As the numbers show, Fong’s holding one of these executive positions is a hefty accomplishment, indeed, and the encouragement he received from the OCA further clarifies the leaps he had made in the field.

“That’s part of what the award is all about," he said. "We want to be able to continue making strides in leadership in higher education.”

Fong was notified of his nomination for the award in late spring, while he still sat as president at Butler University. “I felt a great deal of gratitude. [It was] a surprise.”

The surprises didn’t stop with a notification letter, though. When Fong arrived at the event in New York in early August, he was happy to find himself seated at a table with Master of Ceremonies David Henry Hwang, playwright most commonly known for his work "M. Butterfly." Fong, in his early days of teaching, taught Hwang’s works, but had never met the writer. It was a night full of memorable experiences.

Fong praised the playwright for his masterpieces and noted Hwang’s new Broadway show, "Chinglish," will be opening in October. Fong is part of the Lingnan Foundation and the members of the group are hoping to travel to see the show together.

“We’re a small enough community in the arts and education, we can kind of bump into each and realize, ‘Hey, I know you.’”

Though he does stay in touch with these teacher roots, Fong is enjoying being a part of the administration team at Ursinus and is looking forward to the years ahead.

“It’s a return to roots,” he said of the residential, liberal arts education Ursinus offers.

Though it was an “ethos” he was able to bring to Butler and a way to organize Butler “at a time when it wasn’t quite sure what its identity ought to be,” he is excited to return to a place in which he can know his faculty and students on a more personal level.

“The Ursinus opportunity [is] a chance to be able to do for another institution what I was able to do at Butler – pull focus and sharpen the sense of mission.”

His plans for Ursinus are widespread and exciting and can be reviewed in detail in his State of the College Address.
Fong said, “While we will seek some new initiatives, much of our work is in better coordinating and highlighting what we already do well.”

He also commented his plans, though varied, are all aimed at keeping the focus on “transforming lives.”

Though you can read his biography on the college's website, there are some personal fun facts about Fong that not many Ursinus students or community members wouldn't have yet found on the message boards.

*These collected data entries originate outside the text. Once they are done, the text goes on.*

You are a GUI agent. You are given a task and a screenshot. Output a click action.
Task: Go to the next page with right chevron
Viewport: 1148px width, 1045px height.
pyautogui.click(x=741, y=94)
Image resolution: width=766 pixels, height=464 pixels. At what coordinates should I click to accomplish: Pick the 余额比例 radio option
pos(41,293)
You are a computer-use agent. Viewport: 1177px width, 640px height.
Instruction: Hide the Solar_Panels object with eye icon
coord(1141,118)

Fong’s parents were married in 1937 and he has an older sister, who was born in 1938. His father traveled to the United States in 1938 with a visitor’s visa, but was separated from his family until 1948 because he could not return home due to the Japanese incursion of the Chinese mainland. He was born in 1950 shortly after his parents reunited and a younger sister followed in 1952.

Though he lost his father in 1952 and his mother just before he left for Harvard, Fong remained close with his sisters. One now teaches at the only elementary school in Los Angeles’ Chinatown and the other is a retired hospital seamstress and translator.

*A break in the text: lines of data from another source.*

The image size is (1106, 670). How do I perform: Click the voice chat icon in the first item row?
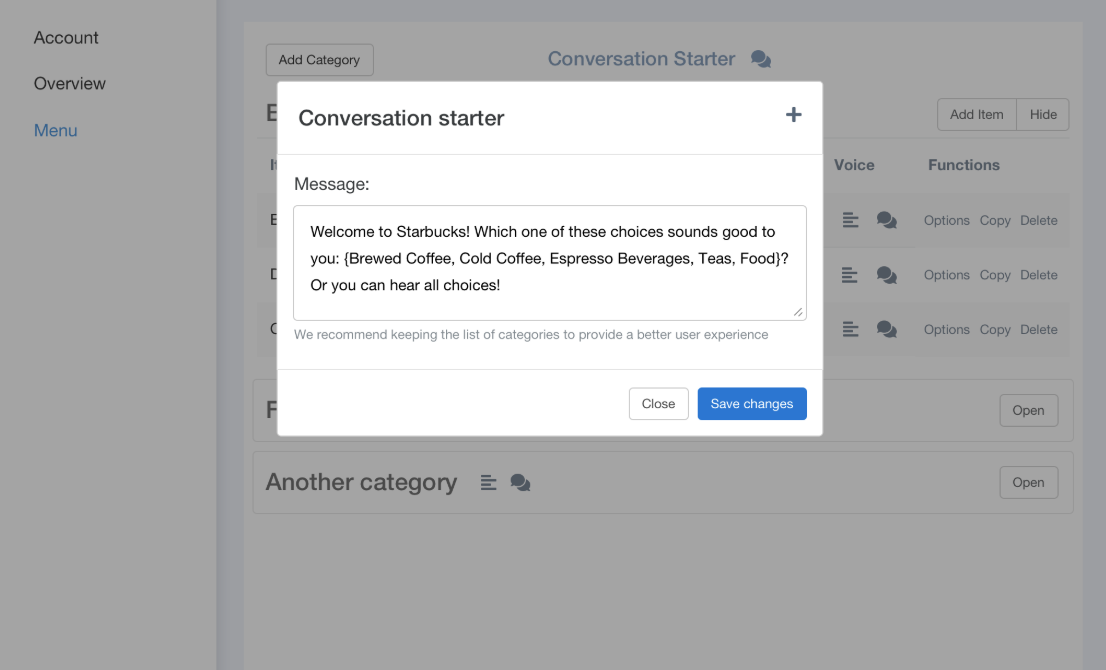887,220

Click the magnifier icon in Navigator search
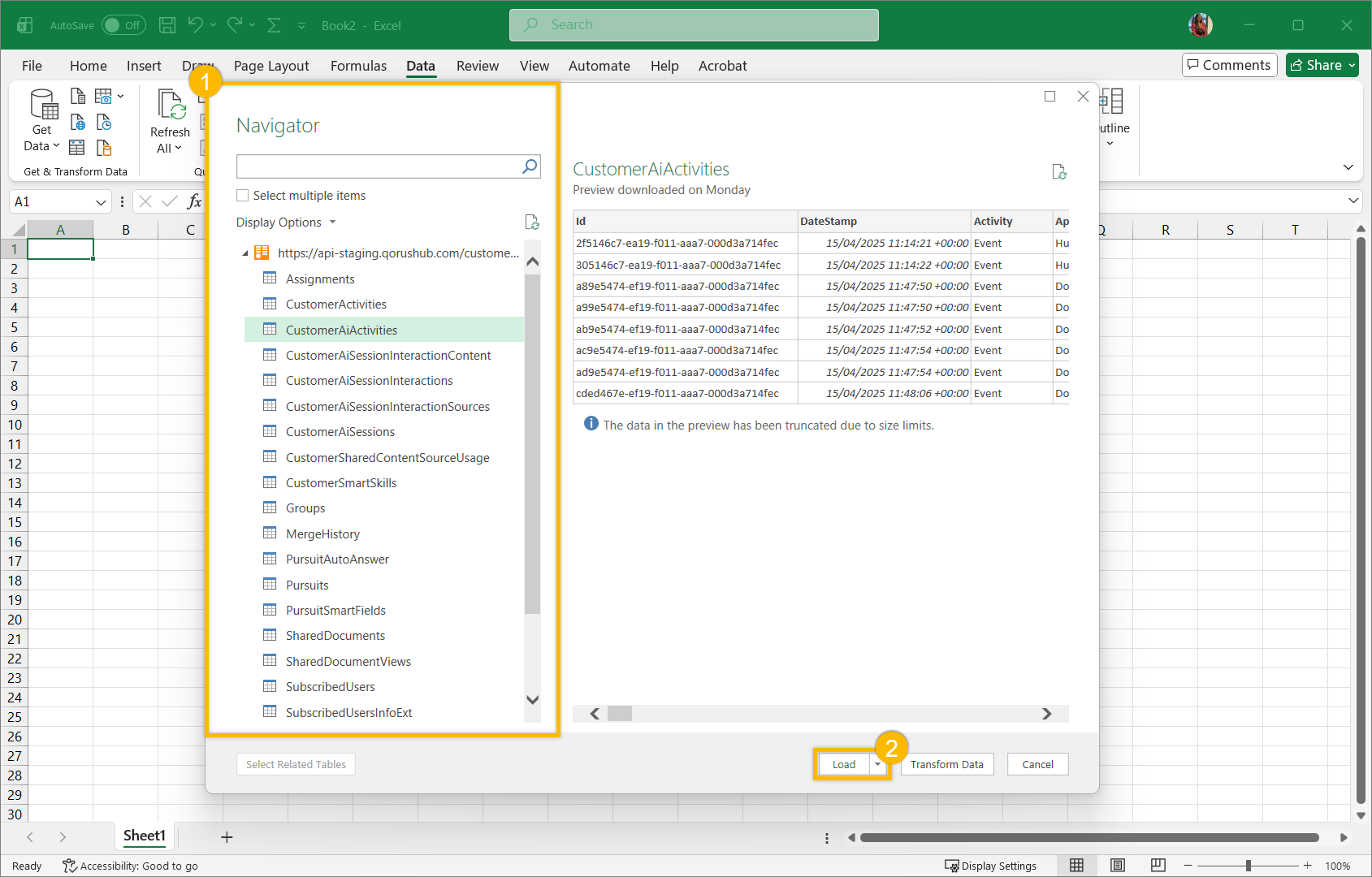point(530,166)
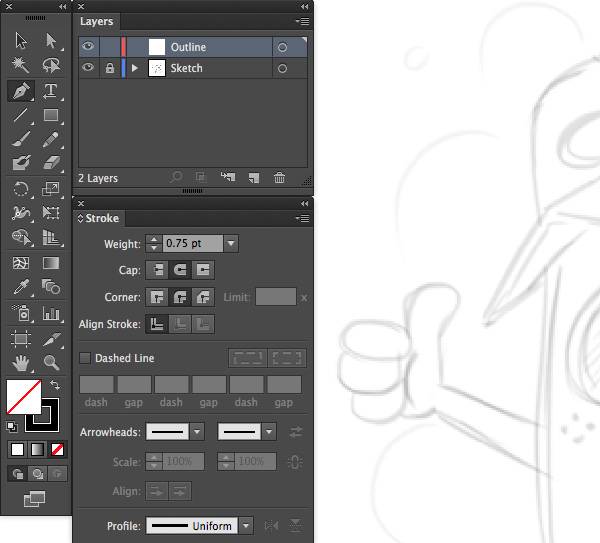Select the Zoom tool
This screenshot has height=543, width=600.
[x=50, y=363]
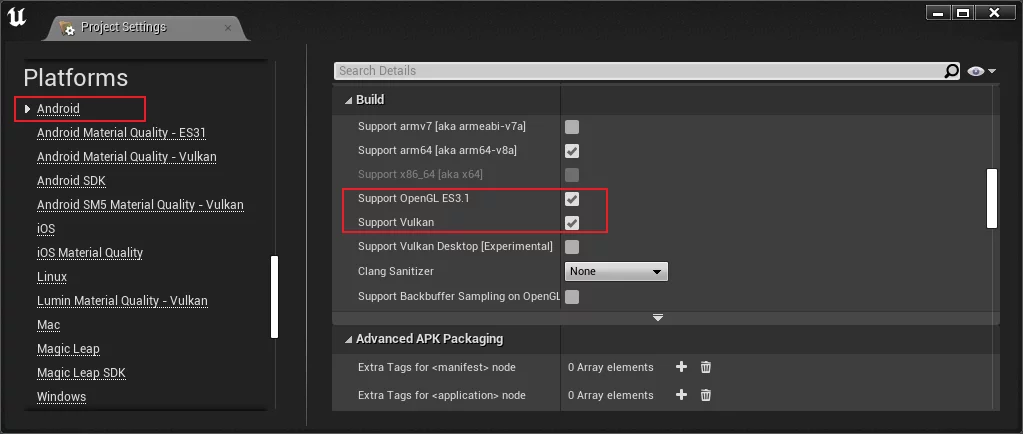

Fong has two sons, Jonathan, 27, who is a forensic videographer for the Manhattan District Attorney’s Office, and Colin, 21, who will be a senior at Bolton College this fall. Colin is currently following in his father’s footsteps with an education track, traveling around China teaching the Spanish language to students there.

The proud father refers to his wife as “the most wonderful woman in the world.” Suzanne Fong is an attorney by training and an advocate for immigrant education and protection. According to her husband, she served as the “first lady” to the Butler community and “is a remarkable person.”

Outside of spending time with his family, Fong is an avid baseball fan. With his move to Philly, the question is obvious. How do you feel about the Phillies?
Though Fong swears by his Yankee fan heritage, he said, “I can root for the Phillies with a clean conscience because they’re in the other league. So long as the two teams don’t meet in the World Series, I can be a Phillies fan. I am very impressed with what the Phillies have done in the 21st century.”